--- Begin ---

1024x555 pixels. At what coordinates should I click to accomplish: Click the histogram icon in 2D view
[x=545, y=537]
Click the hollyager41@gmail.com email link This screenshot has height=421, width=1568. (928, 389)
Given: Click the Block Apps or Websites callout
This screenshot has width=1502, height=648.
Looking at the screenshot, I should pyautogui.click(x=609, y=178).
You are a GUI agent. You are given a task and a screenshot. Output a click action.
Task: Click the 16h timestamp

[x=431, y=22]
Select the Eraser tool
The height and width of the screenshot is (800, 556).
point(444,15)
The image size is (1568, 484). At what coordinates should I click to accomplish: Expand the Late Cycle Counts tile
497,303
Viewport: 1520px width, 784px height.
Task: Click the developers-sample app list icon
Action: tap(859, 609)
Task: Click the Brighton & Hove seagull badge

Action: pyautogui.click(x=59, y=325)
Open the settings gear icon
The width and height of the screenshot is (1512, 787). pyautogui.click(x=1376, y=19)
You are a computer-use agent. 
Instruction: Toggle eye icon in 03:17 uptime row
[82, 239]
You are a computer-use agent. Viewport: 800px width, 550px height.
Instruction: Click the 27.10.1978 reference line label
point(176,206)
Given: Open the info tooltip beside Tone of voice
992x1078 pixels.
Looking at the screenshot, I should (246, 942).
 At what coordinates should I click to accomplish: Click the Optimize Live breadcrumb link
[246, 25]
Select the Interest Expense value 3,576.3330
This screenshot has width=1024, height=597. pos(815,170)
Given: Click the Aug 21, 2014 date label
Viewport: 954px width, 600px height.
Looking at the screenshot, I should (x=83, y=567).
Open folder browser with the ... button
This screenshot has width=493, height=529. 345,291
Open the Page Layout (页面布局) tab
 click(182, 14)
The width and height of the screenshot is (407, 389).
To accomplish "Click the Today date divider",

--- End ---

WRITTEN EXERCISE =>
Edit the listing above so that every "At what coordinates should I click to accomplish" becomes "Where should I click to accomplish", and leave everything else unchanged.

CORRECT ANSWER =>
1024x555 pixels. Where should I click to accomplish: Click the histogram icon in 2D view
[x=545, y=537]
Click the hollyager41@gmail.com email link This screenshot has height=421, width=1568. (928, 389)
Given: Click the Block Apps or Websites callout
This screenshot has width=1502, height=648.
Looking at the screenshot, I should pyautogui.click(x=609, y=178).
You are a GUI agent. You are given a task and a screenshot. Output a click action.
Task: Click the 16h timestamp

[x=431, y=22]
Select the Eraser tool
The height and width of the screenshot is (800, 556).
point(444,15)
The image size is (1568, 484). Where should I click to accomplish: Expand the Late Cycle Counts tile
497,303
Viewport: 1520px width, 784px height.
Task: Click the developers-sample app list icon
Action: tap(859, 609)
Task: Click the Brighton & Hove seagull badge

Action: pyautogui.click(x=59, y=325)
Open the settings gear icon
The width and height of the screenshot is (1512, 787). pyautogui.click(x=1376, y=19)
You are a computer-use agent. 
Instruction: Toggle eye icon in 03:17 uptime row
[82, 239]
You are a computer-use agent. Viewport: 800px width, 550px height.
Instruction: Click the 27.10.1978 reference line label
point(176,206)
Given: Open the info tooltip beside Tone of voice
992x1078 pixels.
Looking at the screenshot, I should (246, 942).
 Where should I click to accomplish: Click the Optimize Live breadcrumb link
[246, 25]
Select the Interest Expense value 3,576.3330
This screenshot has width=1024, height=597. pos(815,170)
Given: Click the Aug 21, 2014 date label
Viewport: 954px width, 600px height.
Looking at the screenshot, I should (x=83, y=567).
Open folder browser with the ... button
This screenshot has width=493, height=529. 345,291
Open the Page Layout (页面布局) tab
 click(182, 14)
The width and height of the screenshot is (407, 389).
To accomplish "Click the Today date divider",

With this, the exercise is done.